Bosnian writer, bookseller and publisher

Muhamed Bekir Kalajdžić (22 October 1892 – 10 September 1963) was a Bosnian writer, bookseller and publisher, who founded the journal Biser as a teenager. The first issue of the magazine was published 1 June 1912.

He was a fighter for the emancipation and preservation of Bosniak literary work and their heritage and culture.

==Early life==
Kalajdžić was born in the city Mostar, Bosnia and Herzegovina, where he grew up and was educated, completed maktab and two years of trade school. After being expelled from school twice for behavioral issues, Kalajdžić bought a printing press and worked towards opening a bookstore, with the aim of collecting and preserving Bosniak, Turkish and Arabic literary works.

==Biser==

Front page of the first issue of Biser, published 1 June 1912.
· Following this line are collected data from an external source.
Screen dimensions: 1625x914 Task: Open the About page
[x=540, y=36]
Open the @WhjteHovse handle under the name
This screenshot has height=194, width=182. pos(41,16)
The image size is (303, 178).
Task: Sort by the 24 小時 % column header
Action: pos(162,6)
In Mostar he lived with a group of young Bosniak writers; Abdurezak Hifzi Bjelevac, Husein Dubravić, Salih-beg Bakamović, Mirhab Karišiković, Omer Balić and Muhamed Behlilović. With their assistance, Kalajdžić established the first Bosniak bookstore and print shop in Mostar on 1 December 1911, with a branch in Trebinje.
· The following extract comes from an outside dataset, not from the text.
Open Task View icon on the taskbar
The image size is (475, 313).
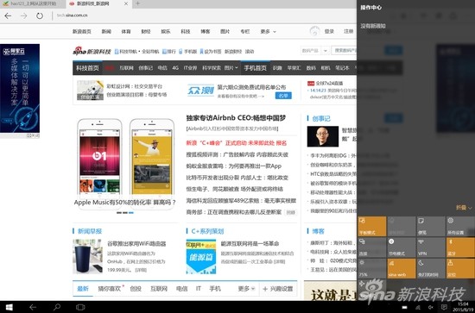click(80, 307)
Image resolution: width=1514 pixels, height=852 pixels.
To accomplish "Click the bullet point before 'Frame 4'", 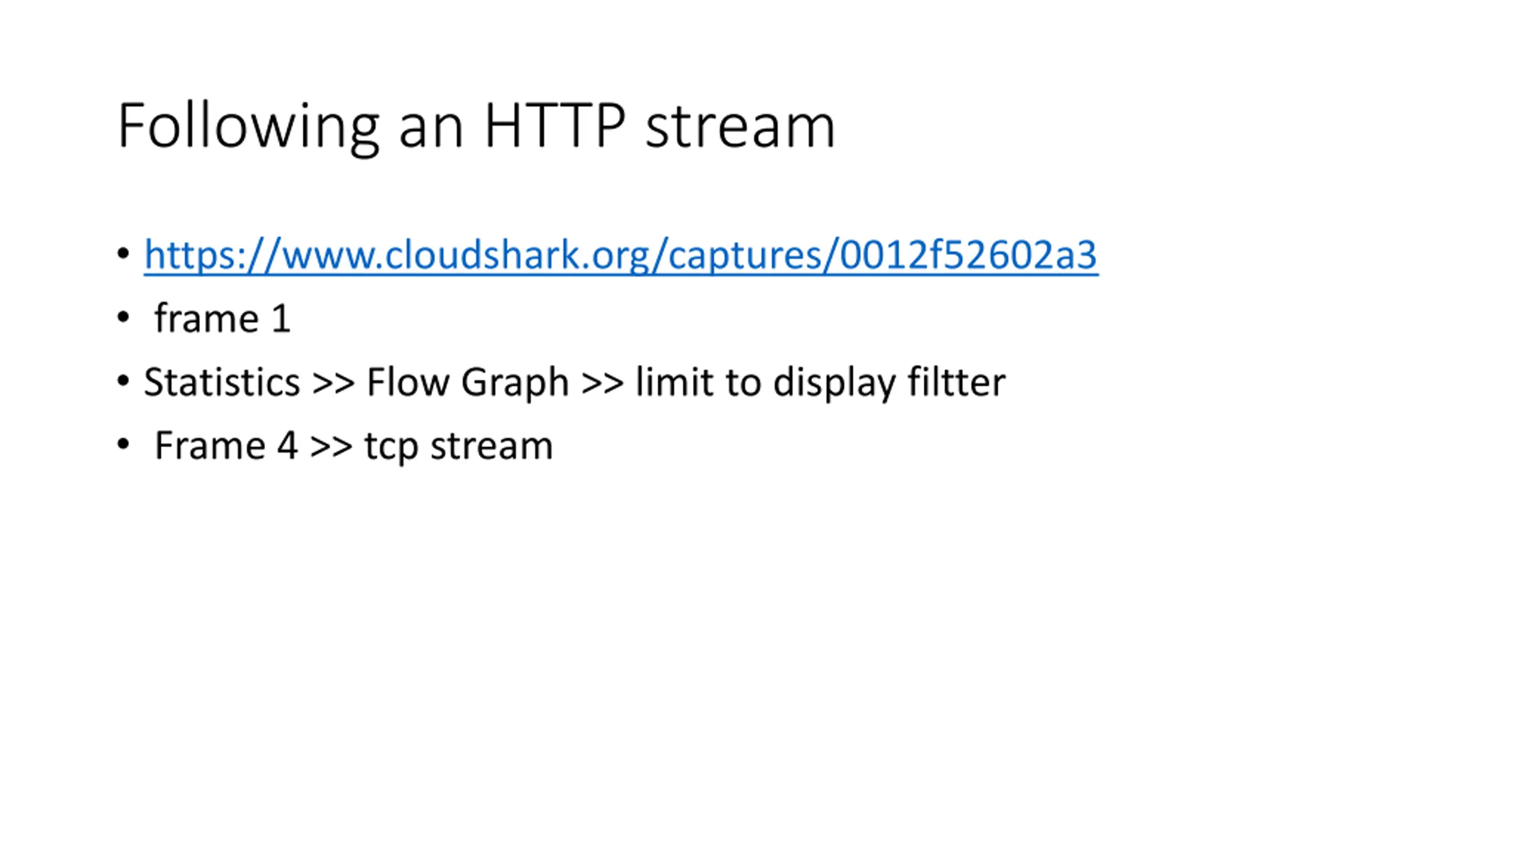I will click(123, 444).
The group was a strong support system for Kalajdžić as a publisher and young store-owner. On 1 June 1912 he launched the magazine Biser, first as a monthly magazine, and in 1913 in a bimonthly format, intended to be a non-political replacement for the defunct political magazine Behar. One of the most important moves in Kalajdžić's publishing and editorial work was hiring poet Musa Ćazim Ćatić who wrote poetry and essays for the paper as well as contributing translations of numerous Turkish and Arabic studies and books for the Muslim Library that Kalajdžić had established. The main theme of these publications was Islam and Bosniak culture, but also works of literature, didactics and textbooks.
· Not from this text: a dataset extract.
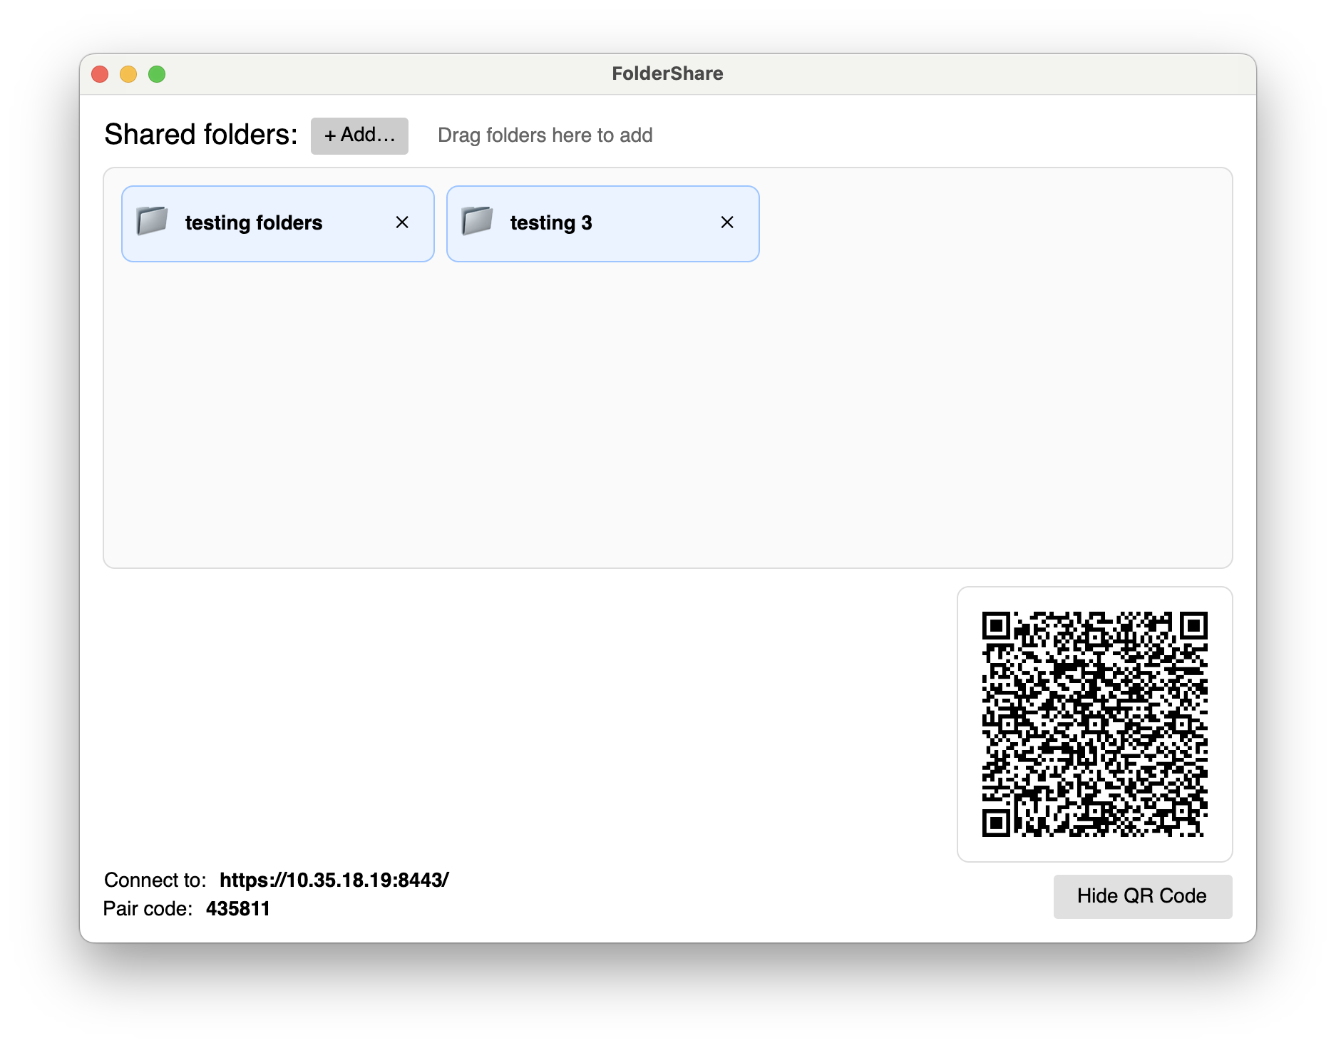This screenshot has height=1048, width=1336.
Task: Hide the QR code
Action: click(1142, 896)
The First World War interrupted the publishing business from 1914 until 1918, when Kalajdžić started issuing Biser again to avoid being drafted into the army. All production of the paper ended in early 1919.

==Death==
Kalajdžić died aged 70 of an illness in Sarajevo on 10 September 1963. He was buried the following day in front of a Sarajevo mosque.